Dalla premoneta italica fino al XX secolo: i soldi in mostra alla Galleria Bruschi

Da oggi è aperto al pubblico il nuovo e originale allestimento della sezione numismatica della Fondazione, amministrata da UBI Banca

Da oggi è aperto al pubblico il nuovo e originale allestimento della sezione numismatica della Fondazione Ivan Bruschi, amministrata da UBI Banca. In quattro ambienti situati al secondo piano del Palazzo della Fonte è stato predisposto, con la cura della dottoressa Franca Maria Vanni, un inedito percorso espositivo che comprende sia la presentazione delle monete metalliche e delle medaglie della collezione Bruschi, sia la sistemazione in ordine cronologico della sezione italiana della collezione di cartamoneta di proprietà di UBI Banca, che per estensione temporale e territoriale detiene nel suo complesso uno dei primissimi posti tra le collezioni di tutta Italia. Il nuovo spazio di esposizione, oltre ad essere godibile dai visitatori, rende disponibile su richiesta la consultazione e la visione da parte degli studiosi degli esemplari più rari e prestigiosi.

Il Presidente della Fondazione Bruschi Renzo Parisotto ha detto.

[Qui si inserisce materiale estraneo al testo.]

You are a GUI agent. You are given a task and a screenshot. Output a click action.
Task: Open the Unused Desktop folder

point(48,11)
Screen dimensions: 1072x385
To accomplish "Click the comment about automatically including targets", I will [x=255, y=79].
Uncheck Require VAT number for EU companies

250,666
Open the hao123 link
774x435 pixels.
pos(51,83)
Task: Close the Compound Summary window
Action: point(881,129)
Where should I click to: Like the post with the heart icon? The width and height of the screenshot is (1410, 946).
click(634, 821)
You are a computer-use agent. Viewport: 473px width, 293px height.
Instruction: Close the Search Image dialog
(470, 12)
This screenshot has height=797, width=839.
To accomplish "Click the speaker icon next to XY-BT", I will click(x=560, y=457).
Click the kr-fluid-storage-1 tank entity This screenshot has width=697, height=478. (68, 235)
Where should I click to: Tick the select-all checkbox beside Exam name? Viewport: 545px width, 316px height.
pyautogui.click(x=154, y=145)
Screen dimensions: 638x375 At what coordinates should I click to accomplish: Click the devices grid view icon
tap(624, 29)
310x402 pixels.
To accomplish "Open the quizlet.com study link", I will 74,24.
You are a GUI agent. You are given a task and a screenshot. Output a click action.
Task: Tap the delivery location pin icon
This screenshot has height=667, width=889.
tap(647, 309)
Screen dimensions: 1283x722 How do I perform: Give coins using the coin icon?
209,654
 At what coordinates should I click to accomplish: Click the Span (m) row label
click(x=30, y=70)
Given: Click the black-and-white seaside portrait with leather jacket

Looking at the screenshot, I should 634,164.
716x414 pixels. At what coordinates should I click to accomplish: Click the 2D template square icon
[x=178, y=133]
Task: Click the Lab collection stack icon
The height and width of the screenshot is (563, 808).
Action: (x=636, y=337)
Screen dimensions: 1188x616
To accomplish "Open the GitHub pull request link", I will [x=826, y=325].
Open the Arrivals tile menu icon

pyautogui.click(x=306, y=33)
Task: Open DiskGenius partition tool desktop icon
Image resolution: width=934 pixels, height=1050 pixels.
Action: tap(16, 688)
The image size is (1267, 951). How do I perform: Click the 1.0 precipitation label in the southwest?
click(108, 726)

“Alla Fondazione Bruschi preme presentare al pubblico il nuovo allestimento della collezione numismatica, dove si espone anche la carta moneta di proprietà del nostro mecenate e al tempo stesso amministratore UBI Banca. Se la Fondazione può svolgere un ruolo di motore per il turismo e per la cultura sotto ogni angolatura, questi eventi ne sono il banco di prova ed in questo senso siamo interessati a raccogliere le attese della città di Arezzo per meglio indirizzare, le nostre iniziative future”.

“Anche questa evoluzione della collocazione della sezione numismatica fa parte dell’ampio programma di studio e valorizzazione del patrimonio custodito dalla Fondazione Bruschi – aggiunge il Conservatore Carlo Sisi – con l’obiettivo di offrire ai visitatori più esperti e appassionati della materia, così come a quelli più curiosi, nuovi stimoli e proposte culturali di qualità sempre elevata.”

La dottoressa Franca Maria Vanni ha spiegato.

“Il nuovo allestimento presenta circa 4.000 monete, che coprono un vasto arco cronologico dalla premoneta italica fino al XX secolo, ed anche pesi monetari, gettoni, medaglie e sigilli. Oltre a questi, i biglietti dell’area italiana della raccolta di cartamoneta di UBI Banca esposti sono in tutto 1.450 esemplari, rispetto ai circa 9.000 di cui si compone l’intera collezione, tra i quali biglietti delle Regie Finanze di Torino, che furono la prima cartamoneta in circolazione nella nostra penisola, la cartamoneta di emergenza e i biglietti emessi dalle banche in attività prima della fondazione della Banca d’Italia”.